建立hMSCs生物学有效性质量评价体系的核心是建立各生物学有效性关键质量属性评价用标准细胞株［12］，该细胞株除需满足所有hMSCs的基本生物学特性外，还需具有hMSCs各生物学有效性质量属性的代表性和稳定性。通过前期研究我们确立了CCRC1作为该标准细胞株。而本研究进一步证明了该标准细胞株在建立新的生物学有效性关键质量属性的标准化评价技术和相关质量标准研究方面具有重要意义。

为使CCRC1发挥其参比细胞的作用，本研究首先获得了CCRC1自身调控Th17功能的初级标准值，再应用CCRC1及其初级标准值共同参与每一独立hMSCs相关功能的检测，且每一检测结果均需用CCRC1的初级标准值进行校正，以排除检测中可能存在的系统误差。这种以标准参比细胞和相关标准值为基础的评价技术是hMSCs生物学质量属性标准评价技术的基本内涵。

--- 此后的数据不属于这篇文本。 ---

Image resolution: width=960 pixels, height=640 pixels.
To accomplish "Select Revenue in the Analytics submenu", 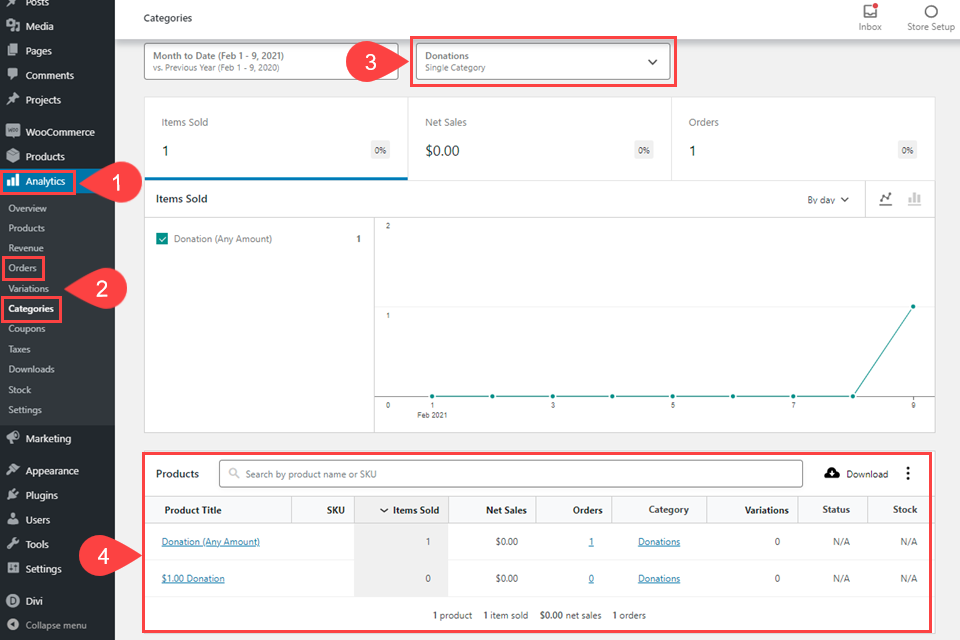I will (x=26, y=248).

与该标准评价技术相关的最为关键和最难控制的误差是检测试验中所使用的PBMCs的质量因素。本研究中并未采用纯化的Th17诱导分化体系进行hMSCs调控Th17的检测，而是采用了更加简单快速、以PBMCs直接与MSCs共培养的基本方法，这种检测方法与FDA所发表的检测方法相一致［30-31］。但PBMCs质量的均一性是最为关键的影响因素，且其质量均一性是多方面的。首先，试验中所使用的PBMCs的来源为同种异体的不同健康供者，尽管是健康供者来源，但不同供者个体间可能存在多方面的细胞生物特性的差异，相关差异在本研究中可表现为对PIB激活剂反应性的差异和各自Th17含量的差异。因此，我们首先利用CCRC1对PMBCs的相关质量进行研究，排除了因对激活剂反应差和Th17绝对数量过低导致经PIB激活后Th17比例低于一定数量（如0.3%）的PBMCs的实验结果，同时获得了CCRC1调控Th17的初级标准值。其次，PBMCs的（液氮）冻存时间（以半年为关键时间点）相关的质量因素也是影响检测结果的重要因素，而本研究也排除了冻存时间超过半年的PBMCs的使用。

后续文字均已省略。